There is an upside to being needy and clingy. A number of studies conducted separately by different psychologists - from Adelphi University, Gettysburg College, Yale University, University of Wisconsin, Leuven University and Pennsylvania State - summarized by Benedict Carey (New York Times, 2007) prove it.
According to these studies:
In milder forms, dependency can come across as an annoying clinginess. But it can also be a protective warmth that cements romantic relationships in times of stress.
- Dependent partners are more satisfied with each other and with their relationship than more self-sufficient ones, especially when couples are struggling.

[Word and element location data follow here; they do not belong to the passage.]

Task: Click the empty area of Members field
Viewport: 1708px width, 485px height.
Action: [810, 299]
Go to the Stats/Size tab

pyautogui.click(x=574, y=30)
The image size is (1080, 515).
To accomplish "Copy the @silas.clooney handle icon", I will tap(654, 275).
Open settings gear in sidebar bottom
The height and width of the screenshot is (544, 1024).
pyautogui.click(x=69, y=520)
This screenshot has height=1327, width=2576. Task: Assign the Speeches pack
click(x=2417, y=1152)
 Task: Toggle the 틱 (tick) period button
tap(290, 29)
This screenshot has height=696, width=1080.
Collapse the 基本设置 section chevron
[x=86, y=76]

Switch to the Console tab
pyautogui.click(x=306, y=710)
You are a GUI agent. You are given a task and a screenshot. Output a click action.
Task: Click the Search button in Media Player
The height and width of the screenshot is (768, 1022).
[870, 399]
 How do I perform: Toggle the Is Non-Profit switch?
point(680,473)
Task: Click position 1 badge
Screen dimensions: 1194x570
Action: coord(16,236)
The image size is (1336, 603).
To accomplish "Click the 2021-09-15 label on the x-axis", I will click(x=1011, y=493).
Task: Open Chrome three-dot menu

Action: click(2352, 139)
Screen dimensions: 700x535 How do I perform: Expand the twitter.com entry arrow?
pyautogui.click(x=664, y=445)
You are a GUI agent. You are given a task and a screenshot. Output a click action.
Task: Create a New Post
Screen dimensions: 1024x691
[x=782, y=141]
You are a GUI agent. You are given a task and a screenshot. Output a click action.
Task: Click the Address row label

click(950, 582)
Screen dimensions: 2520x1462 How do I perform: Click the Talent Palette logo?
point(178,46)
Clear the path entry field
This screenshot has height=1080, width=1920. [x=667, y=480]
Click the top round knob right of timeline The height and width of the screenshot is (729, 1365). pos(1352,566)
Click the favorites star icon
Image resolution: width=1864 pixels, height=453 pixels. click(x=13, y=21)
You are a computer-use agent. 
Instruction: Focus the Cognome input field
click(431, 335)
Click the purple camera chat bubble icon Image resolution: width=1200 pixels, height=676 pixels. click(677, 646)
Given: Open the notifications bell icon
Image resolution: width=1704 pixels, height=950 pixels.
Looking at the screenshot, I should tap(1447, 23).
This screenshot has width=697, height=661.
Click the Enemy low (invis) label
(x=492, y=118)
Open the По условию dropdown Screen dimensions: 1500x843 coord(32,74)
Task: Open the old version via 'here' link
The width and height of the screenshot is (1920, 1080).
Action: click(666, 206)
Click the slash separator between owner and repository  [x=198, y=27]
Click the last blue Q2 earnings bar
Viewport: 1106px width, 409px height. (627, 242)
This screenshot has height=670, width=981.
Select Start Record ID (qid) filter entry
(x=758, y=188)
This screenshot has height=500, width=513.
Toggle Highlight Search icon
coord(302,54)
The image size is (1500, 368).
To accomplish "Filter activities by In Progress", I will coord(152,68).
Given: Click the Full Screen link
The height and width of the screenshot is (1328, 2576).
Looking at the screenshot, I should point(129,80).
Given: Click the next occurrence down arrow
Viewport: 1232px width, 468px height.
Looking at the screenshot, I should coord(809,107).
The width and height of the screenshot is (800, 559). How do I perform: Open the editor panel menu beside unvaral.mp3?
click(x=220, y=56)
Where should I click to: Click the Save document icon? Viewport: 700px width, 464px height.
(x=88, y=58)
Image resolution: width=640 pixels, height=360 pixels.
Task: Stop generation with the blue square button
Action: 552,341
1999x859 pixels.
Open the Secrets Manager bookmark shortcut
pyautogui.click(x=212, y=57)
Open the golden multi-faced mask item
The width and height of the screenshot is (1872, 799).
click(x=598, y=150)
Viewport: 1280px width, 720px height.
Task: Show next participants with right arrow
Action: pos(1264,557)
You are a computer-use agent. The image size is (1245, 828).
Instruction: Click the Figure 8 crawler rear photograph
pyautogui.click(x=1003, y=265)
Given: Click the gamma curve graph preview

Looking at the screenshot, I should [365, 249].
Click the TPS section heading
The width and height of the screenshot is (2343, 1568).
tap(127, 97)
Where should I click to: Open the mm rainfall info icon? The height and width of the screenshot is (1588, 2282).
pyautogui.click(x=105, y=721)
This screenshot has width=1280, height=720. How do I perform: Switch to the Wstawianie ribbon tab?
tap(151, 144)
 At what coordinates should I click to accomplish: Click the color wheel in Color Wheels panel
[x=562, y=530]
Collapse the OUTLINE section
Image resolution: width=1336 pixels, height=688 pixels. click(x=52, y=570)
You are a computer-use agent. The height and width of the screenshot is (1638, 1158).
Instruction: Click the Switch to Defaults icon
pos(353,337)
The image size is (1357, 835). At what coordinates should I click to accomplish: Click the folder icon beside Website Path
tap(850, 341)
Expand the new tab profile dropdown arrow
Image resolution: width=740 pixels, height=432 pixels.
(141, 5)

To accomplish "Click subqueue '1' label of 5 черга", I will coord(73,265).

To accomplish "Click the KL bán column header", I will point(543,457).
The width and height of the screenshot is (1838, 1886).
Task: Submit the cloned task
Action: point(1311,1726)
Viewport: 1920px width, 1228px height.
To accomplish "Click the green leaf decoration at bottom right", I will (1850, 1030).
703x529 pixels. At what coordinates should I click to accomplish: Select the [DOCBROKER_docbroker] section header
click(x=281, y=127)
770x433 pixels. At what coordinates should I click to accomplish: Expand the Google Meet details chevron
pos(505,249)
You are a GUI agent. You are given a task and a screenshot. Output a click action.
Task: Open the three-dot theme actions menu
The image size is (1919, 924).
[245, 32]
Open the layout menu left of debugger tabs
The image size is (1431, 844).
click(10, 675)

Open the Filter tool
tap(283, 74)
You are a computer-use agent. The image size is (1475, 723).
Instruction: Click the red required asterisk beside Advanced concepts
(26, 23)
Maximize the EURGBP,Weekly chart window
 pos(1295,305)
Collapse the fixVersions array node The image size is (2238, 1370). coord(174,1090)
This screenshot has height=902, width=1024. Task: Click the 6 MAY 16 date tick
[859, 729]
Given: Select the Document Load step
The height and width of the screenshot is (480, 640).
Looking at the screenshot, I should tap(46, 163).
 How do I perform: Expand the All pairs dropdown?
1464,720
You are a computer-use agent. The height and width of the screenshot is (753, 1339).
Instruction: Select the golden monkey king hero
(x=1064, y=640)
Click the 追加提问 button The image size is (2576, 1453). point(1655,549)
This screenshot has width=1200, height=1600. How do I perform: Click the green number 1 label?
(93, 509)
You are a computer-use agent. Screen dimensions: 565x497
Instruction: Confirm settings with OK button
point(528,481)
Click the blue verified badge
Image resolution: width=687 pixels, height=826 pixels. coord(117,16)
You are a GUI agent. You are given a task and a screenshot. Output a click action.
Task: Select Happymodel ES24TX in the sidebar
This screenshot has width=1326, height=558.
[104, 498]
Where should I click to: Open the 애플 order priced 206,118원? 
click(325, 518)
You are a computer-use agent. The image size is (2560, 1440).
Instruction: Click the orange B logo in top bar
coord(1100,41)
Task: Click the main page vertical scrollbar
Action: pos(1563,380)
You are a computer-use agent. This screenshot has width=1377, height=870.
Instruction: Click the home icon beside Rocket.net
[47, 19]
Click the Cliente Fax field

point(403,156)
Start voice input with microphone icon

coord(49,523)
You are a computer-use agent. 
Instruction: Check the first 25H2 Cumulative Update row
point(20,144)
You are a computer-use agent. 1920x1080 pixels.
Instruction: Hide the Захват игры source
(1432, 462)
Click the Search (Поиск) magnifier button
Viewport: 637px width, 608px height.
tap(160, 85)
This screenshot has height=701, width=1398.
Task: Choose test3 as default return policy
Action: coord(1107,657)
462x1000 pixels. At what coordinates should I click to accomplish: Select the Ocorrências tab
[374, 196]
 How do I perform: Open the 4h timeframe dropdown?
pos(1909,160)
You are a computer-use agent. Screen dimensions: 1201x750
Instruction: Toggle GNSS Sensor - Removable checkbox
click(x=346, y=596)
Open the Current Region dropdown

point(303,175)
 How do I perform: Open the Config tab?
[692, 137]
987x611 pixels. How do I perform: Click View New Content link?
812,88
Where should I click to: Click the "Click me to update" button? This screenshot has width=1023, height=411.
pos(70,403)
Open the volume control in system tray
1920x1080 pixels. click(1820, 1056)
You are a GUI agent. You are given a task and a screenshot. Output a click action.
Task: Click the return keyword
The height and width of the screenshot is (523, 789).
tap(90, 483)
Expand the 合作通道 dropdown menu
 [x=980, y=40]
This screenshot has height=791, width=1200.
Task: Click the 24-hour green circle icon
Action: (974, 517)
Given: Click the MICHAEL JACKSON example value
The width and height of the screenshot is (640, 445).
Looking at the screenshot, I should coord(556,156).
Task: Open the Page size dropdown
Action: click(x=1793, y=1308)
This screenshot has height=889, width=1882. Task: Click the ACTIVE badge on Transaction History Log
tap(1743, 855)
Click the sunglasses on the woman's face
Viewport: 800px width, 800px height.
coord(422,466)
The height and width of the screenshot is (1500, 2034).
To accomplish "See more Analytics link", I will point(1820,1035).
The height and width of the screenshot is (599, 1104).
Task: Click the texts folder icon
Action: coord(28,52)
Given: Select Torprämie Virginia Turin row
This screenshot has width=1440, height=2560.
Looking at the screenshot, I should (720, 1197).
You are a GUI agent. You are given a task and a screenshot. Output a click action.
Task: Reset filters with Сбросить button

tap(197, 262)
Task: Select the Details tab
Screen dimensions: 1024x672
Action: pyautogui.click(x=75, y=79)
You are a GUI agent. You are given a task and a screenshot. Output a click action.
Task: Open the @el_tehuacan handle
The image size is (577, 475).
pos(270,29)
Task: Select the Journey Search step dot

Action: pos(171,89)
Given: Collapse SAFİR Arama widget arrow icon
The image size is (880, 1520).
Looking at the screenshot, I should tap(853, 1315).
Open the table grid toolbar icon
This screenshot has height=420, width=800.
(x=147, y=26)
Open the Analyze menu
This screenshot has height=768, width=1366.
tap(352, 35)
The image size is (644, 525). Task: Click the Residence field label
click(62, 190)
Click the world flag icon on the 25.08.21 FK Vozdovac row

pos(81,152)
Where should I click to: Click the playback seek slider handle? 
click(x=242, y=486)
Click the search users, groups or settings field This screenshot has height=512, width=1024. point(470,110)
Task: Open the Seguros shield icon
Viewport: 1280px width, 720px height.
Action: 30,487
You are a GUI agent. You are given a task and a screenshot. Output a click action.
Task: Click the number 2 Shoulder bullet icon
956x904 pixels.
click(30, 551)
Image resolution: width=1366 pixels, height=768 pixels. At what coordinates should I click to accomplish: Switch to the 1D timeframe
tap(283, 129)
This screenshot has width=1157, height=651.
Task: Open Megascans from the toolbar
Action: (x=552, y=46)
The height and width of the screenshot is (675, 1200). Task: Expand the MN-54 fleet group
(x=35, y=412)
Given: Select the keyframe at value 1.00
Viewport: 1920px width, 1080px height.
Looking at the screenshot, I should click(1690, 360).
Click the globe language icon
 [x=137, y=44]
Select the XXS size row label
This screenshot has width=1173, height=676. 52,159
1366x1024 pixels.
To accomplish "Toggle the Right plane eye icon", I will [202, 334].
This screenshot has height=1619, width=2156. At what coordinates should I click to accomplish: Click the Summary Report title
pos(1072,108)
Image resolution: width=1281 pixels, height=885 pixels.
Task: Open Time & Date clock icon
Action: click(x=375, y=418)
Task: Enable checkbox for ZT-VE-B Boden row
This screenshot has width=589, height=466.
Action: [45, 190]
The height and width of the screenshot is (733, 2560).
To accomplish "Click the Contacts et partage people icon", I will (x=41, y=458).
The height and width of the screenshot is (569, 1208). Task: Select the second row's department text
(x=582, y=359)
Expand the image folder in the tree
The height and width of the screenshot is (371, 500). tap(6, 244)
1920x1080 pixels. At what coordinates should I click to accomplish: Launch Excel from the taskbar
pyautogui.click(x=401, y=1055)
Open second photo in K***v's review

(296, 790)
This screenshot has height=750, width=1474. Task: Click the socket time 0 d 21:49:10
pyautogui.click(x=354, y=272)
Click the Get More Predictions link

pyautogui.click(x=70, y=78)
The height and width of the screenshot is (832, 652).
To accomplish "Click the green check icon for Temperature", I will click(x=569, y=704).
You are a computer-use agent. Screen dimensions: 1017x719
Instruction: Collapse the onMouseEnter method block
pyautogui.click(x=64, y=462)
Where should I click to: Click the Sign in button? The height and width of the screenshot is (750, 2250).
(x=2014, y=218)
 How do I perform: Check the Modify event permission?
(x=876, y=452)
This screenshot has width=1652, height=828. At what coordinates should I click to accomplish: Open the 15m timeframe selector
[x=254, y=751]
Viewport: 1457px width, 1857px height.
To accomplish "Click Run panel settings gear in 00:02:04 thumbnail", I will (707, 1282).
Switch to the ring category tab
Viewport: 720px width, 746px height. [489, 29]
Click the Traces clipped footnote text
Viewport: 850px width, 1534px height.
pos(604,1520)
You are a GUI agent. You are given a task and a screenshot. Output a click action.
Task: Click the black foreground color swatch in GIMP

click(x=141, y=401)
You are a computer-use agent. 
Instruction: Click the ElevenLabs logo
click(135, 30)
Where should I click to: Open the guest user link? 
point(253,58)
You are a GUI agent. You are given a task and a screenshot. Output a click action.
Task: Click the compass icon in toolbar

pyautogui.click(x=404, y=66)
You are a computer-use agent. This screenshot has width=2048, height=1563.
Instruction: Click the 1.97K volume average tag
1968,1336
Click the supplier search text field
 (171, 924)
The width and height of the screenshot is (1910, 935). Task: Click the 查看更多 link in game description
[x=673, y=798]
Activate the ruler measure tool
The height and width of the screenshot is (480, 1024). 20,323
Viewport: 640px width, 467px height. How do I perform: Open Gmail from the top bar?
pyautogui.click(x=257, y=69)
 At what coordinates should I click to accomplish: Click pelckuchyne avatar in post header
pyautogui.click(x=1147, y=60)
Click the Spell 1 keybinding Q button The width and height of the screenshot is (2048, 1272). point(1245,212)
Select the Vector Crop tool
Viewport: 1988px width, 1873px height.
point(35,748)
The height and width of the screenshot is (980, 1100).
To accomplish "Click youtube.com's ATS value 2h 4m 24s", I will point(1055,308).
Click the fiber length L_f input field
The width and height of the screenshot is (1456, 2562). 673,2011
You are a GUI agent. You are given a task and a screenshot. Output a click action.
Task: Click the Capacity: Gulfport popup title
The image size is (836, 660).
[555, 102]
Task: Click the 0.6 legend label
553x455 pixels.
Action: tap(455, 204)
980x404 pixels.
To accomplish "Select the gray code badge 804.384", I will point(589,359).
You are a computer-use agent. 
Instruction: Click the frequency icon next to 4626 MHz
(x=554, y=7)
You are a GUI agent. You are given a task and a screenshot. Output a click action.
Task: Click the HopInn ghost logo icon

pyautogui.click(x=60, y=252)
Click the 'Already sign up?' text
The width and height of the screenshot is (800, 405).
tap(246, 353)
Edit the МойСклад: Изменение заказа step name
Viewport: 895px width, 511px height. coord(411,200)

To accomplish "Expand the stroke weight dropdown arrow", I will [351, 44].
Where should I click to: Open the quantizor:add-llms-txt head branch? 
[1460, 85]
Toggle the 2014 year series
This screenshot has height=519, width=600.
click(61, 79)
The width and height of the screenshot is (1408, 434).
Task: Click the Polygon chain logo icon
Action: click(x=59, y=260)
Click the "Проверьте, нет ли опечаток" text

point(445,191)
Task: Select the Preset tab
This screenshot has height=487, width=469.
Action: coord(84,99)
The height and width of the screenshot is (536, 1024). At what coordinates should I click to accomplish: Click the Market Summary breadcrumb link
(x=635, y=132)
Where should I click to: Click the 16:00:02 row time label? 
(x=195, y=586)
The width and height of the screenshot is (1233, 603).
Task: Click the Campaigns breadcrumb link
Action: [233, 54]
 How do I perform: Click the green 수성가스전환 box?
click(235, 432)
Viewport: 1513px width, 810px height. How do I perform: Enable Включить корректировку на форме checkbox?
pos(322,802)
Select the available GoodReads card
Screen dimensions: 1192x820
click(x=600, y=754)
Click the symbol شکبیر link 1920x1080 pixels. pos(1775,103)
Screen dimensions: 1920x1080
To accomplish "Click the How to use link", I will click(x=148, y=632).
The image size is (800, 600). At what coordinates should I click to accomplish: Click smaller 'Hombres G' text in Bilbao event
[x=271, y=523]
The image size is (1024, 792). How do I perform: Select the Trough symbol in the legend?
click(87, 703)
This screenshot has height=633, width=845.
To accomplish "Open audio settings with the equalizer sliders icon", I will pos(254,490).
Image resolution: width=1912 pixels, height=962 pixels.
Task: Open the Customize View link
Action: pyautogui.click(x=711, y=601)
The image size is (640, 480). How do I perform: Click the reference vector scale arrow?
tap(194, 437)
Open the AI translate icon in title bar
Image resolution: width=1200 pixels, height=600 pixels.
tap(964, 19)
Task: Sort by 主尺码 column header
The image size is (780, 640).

Dependent traits buffer the relationships in times of crisis. Afraid of losing the relationship, “individuals high on dependency may actually behave in a more positive way to their partner, like being more complying, being more loving.” (Bénédicte Lowyck, Leuven University)
There are three distinct varieties of dependent behavior patterns: 1) Submissiveness (“I don’t have what it takes to be a good leader” or “I am easily downed in an argument”); 2) Exploitability (“I am afraid of hurting people’s feelings” or “I do things that are not in my best interest in order to please others”); and 3) Love dependency, based on a longing for social connection (“Being isolated from others is bound to lead to unhappiness” or “After a fight with a friend, I must make amends as soon as possible”).
It is this love dependency that is the most adaptive. “These are people that form very strong attachments, who are not happy unless surrounded by friends and family” and least likely to stumble over their own anxieties.
Thus, having a needy and clingy partner is, in fact, not necessarily detrimental to the relationship. Being emotionally dependent, clingy, and needy can be healthy, too.